There are 5 promising preventive and antiviral therapisin the works that may survive clinical trials and reach the market in the near future.
The unstoppable coronavirus Covid-19 is now officially a global pandemic. And we still haven’t found a cure or vaccine for it. The good news, though, is that a number of biotechnology and pharmaceutical companies, some with the support of government funding, are working around the clock to develop vaccines and treatment.
GlaxoSmithKline (GSK): Vaccines
British pharmaceutical giant GSK is working with two outside organizations for preclinical studies on Covid-19 vaccines using its pandemic vaccine adjuvant platform, a technology used to develop HPV and flu vaccines in the past.

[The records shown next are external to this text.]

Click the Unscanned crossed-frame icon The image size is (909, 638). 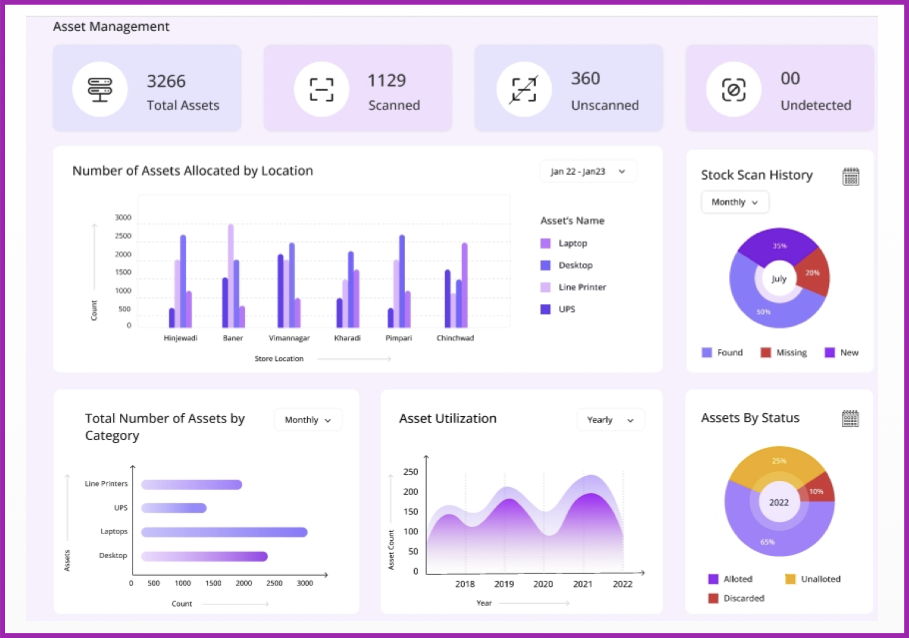[x=524, y=90]
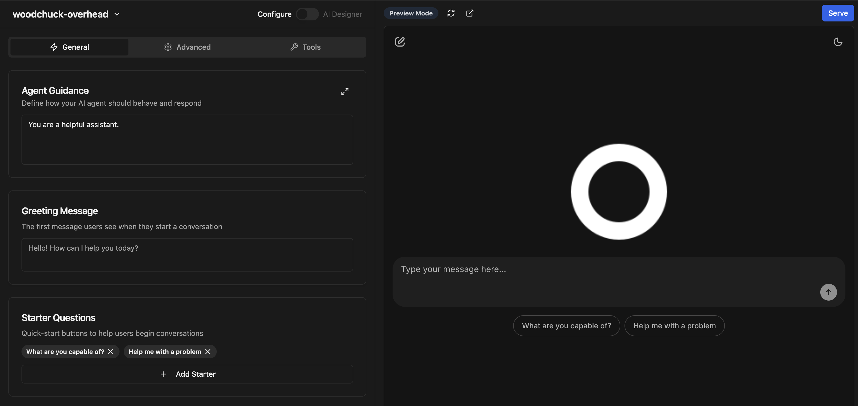Click Add Starter to create a question
Image resolution: width=858 pixels, height=406 pixels.
click(x=187, y=374)
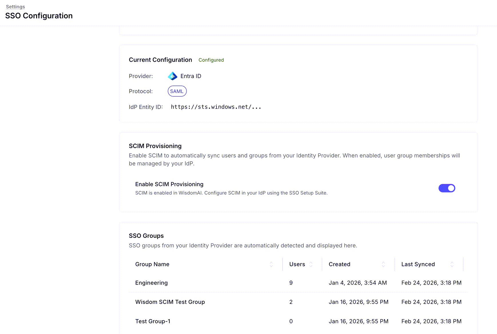Image resolution: width=497 pixels, height=334 pixels.
Task: Click the Test Group-1 entry
Action: (x=153, y=321)
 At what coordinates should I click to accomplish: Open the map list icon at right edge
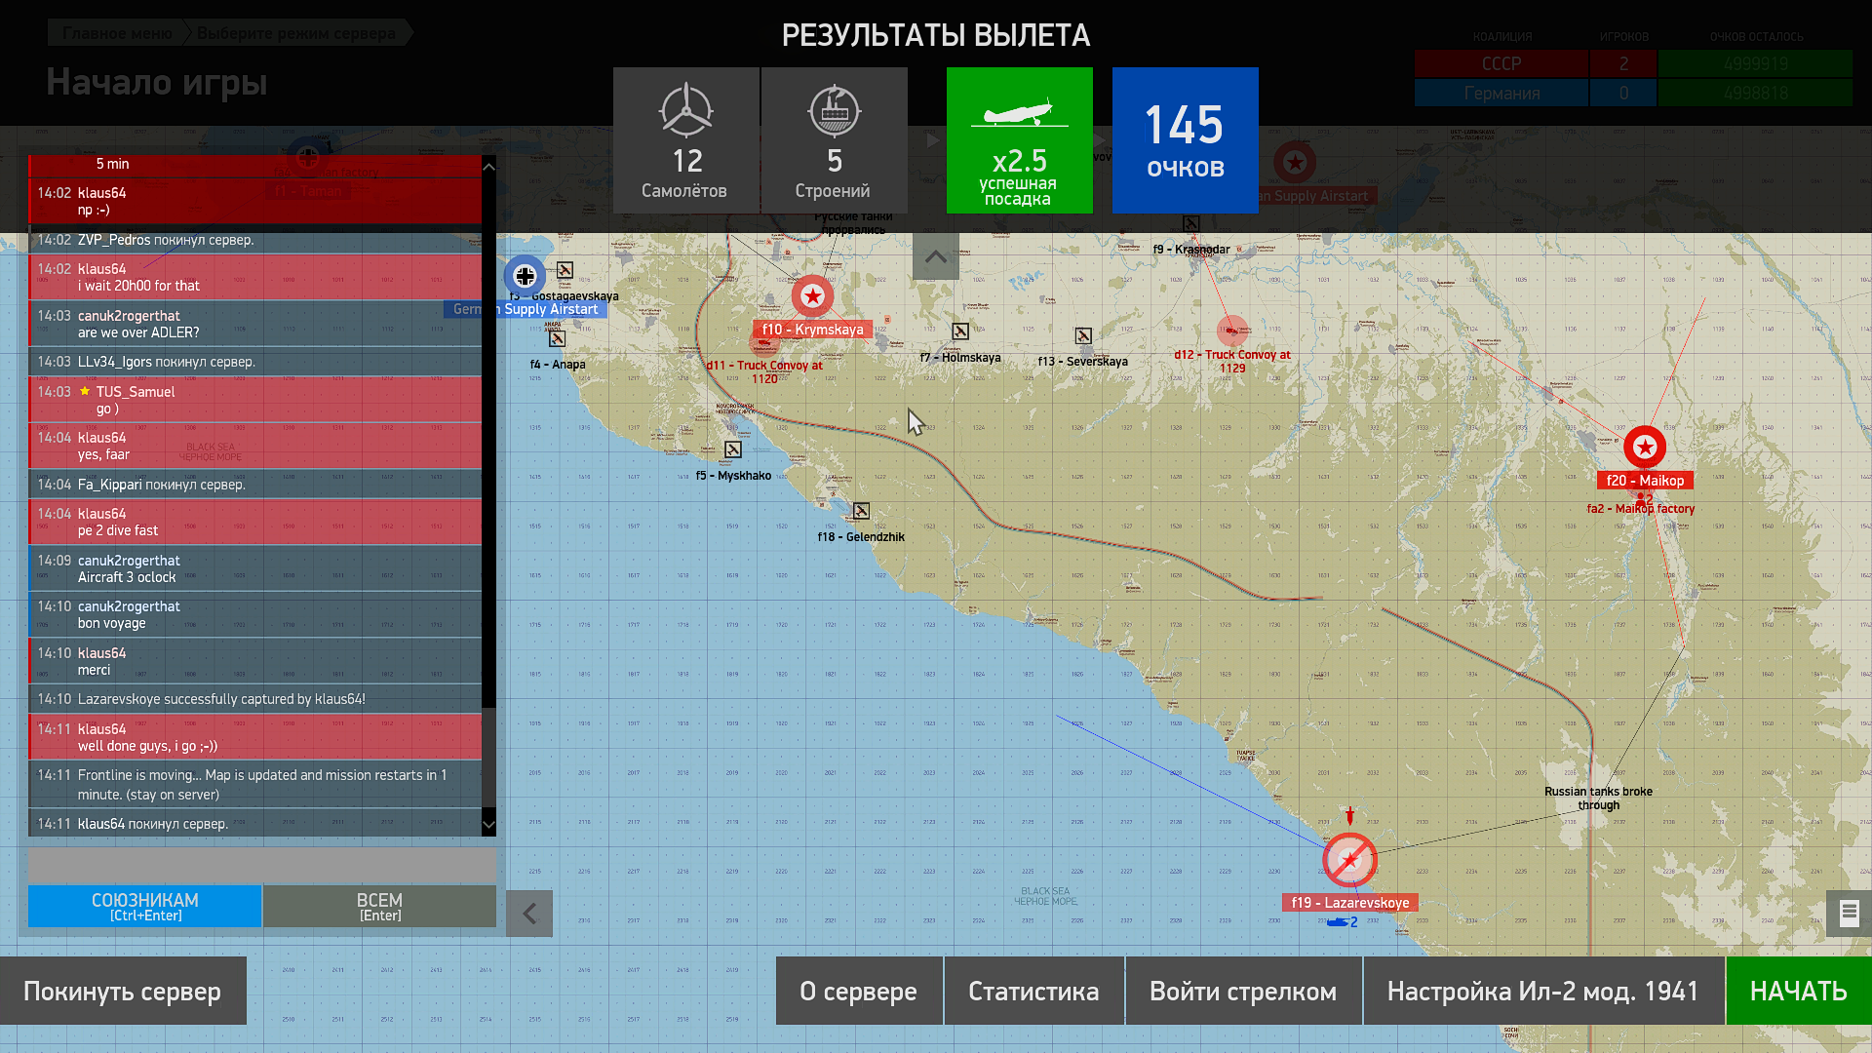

GSK has provided the technology to University of Queensland program funded by the Coalition for Epidemic Preparedness Innovations (CEPI), an international organization based in Oslo, Clover Biopharmaceuticals, a Chinese biotech company that’s making a vaccine called Covid-19 S-Trimer.
Johnson & Johnson: Vaccines and Treatment
In collaboration with the Biomedical Advanced Research and Development Authority (BARDA), a division under the Department of Health and Human Services (HHS), Johnson & Johnson is exploring candidates for both vaccines and antiviral drugs.
Similar to GSK, the American pharma giant is using its vaccine platform technology, which was used for the developing an experimental Ebola vaccine in 2009.
“We are also in discussions with other partners, that if we have a vaccine candidate with potential, we aim to make it accessible to China and other parts of the world,” Paul Stoffels, Johnson & Johnson’s chief scientific officer, said in a statement last month.
The company aims to start a Phase 1 clinical trial by the end of 2020, Stoffel said last week.
Inovio Pharmaceuticals: Vaccine INO-4800
Inovio recently completed the preclinical testing of a DNA-based vaccine called INO-4800. And clinical trials are expected to begin in April with patients in the U.S., as well as China and South Korea.
The company expects to have first trial results in the fall and have one million vaccines doses ready by the end of the year.
Moderna: Vaccine mRNA-1273
Biotech startup Moderna is developing an RNA-based vaccine candidate called mRNA-1273 through a program funded by CEPI. Last month, the company shipped a batch of the vaccine to the National Institute of Allergy and Infectious Diseases (NIAID), a division under the National Institutes of Health. Clinical trials are expected to start next week and conclude on June 1 next year.
Gilead Sciences: Remdesivir
A frontrunner among existing Covid-19 therapy projects, Gilead’s antiviral drug, Remdesivir, is currently used in a phase 3 trial on over 1,000 patients around the world.
The experimental drug was first tested on Covid-19 patients in Wuhan, China, the epicenter of the coronavirus outbreak. Last month, the NIAID allowed the company to expand phase 3 trials to other countries hit by the virus.